(INSTRUCTIONS FOR THE TASK) Skip all pictures. Write out the data below from its first line through the line that contains "You are a computer-use".
^^^^^^^^
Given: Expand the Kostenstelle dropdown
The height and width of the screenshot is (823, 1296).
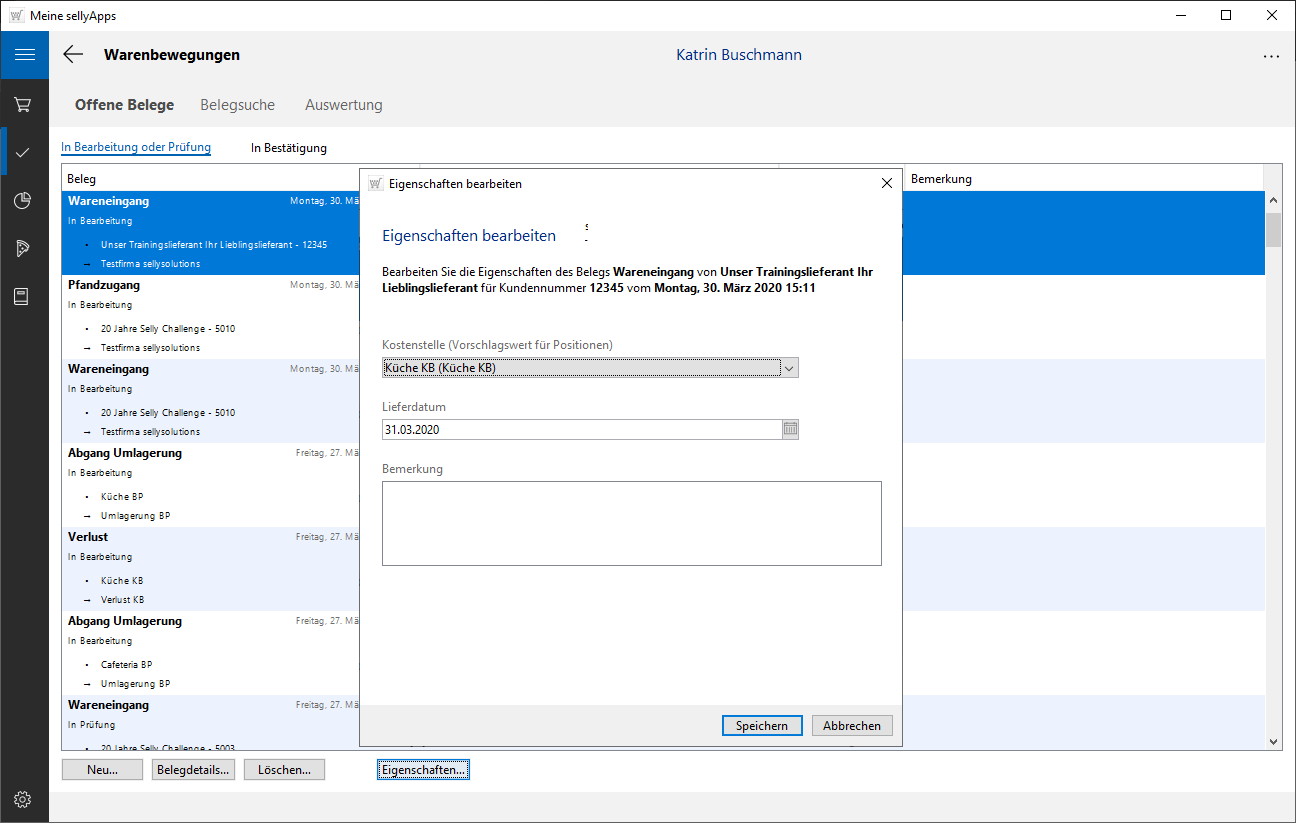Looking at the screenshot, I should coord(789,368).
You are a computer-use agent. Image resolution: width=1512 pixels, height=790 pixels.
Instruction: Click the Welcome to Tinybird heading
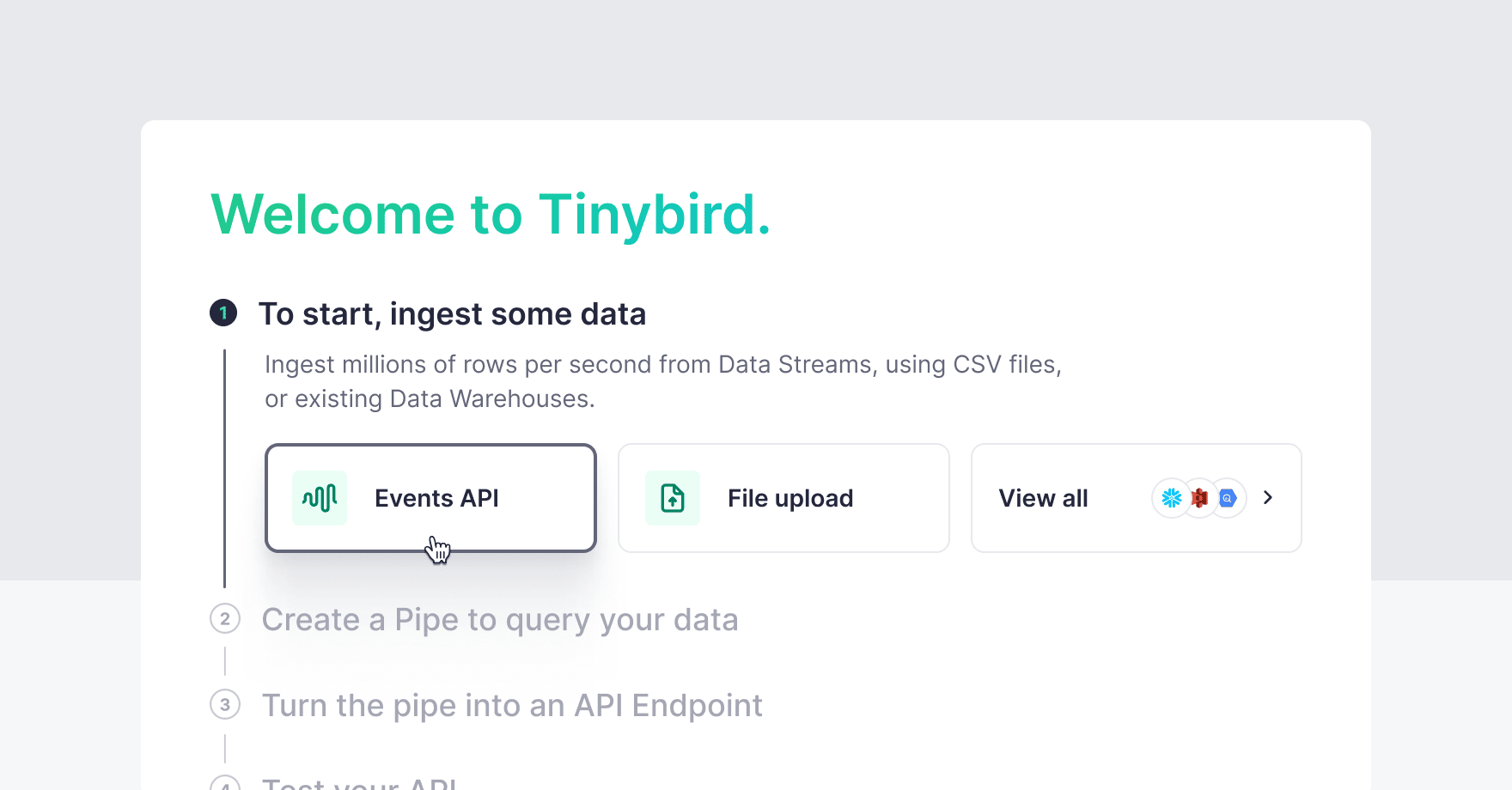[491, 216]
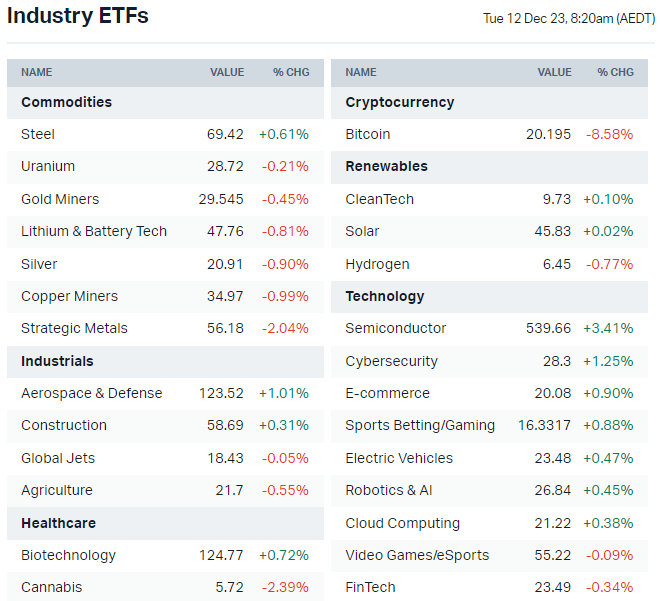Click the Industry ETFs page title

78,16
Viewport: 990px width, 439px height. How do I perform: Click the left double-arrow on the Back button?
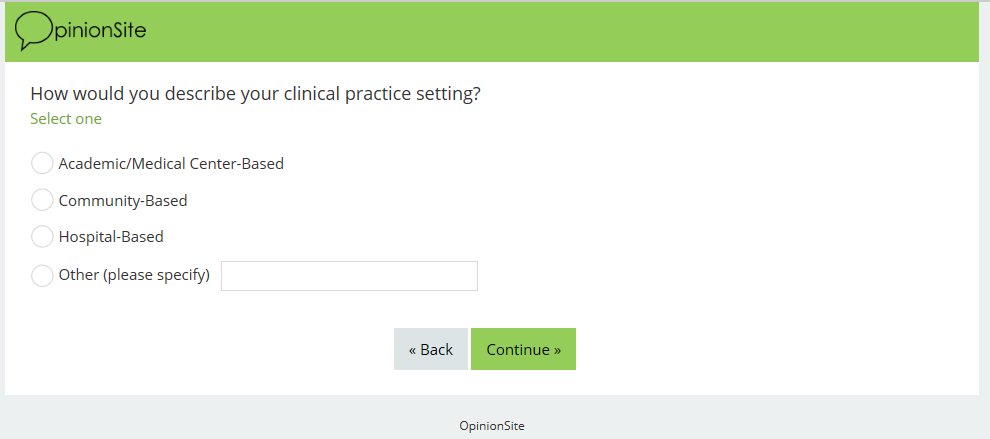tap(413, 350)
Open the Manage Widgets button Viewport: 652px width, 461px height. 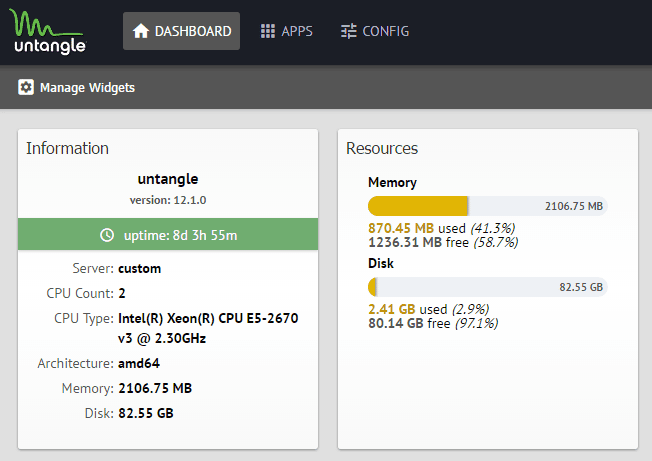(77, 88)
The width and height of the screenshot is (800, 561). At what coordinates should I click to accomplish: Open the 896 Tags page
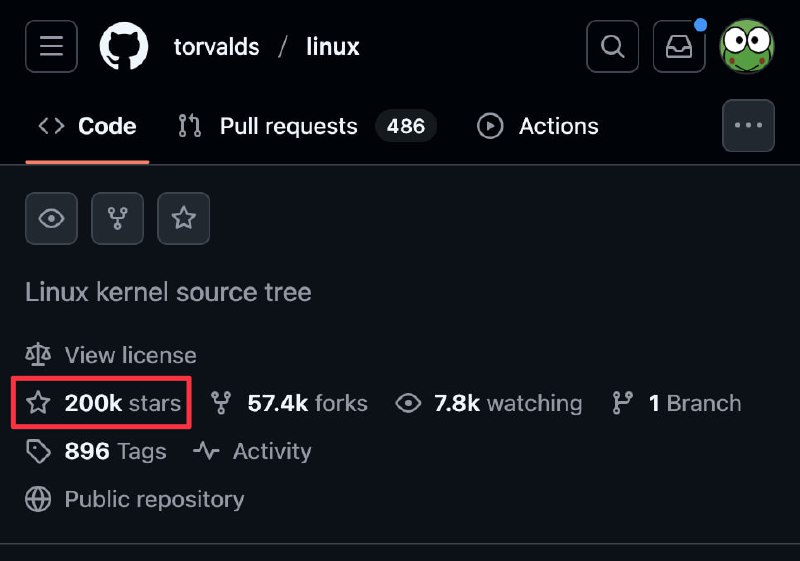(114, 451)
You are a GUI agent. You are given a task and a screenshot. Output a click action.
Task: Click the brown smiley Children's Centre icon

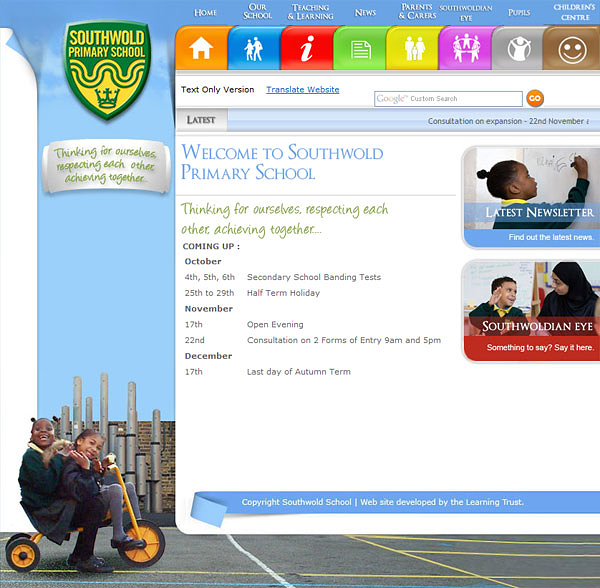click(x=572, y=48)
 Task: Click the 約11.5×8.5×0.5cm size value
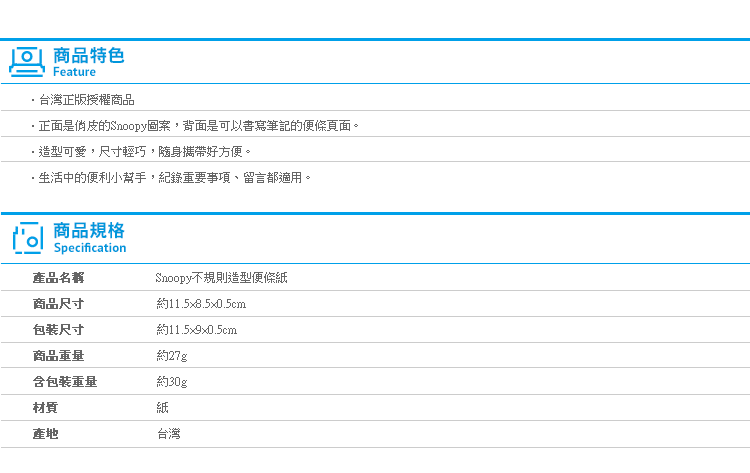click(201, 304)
^^^^^^^^
(RESPONSE AREA)
Given: Expand the Kostenstelle dropdown
The height and width of the screenshot is (823, 1296).
Looking at the screenshot, I should coord(789,368).
You are a computer-use agent. Image resolution: width=1512 pixels, height=790 pixels.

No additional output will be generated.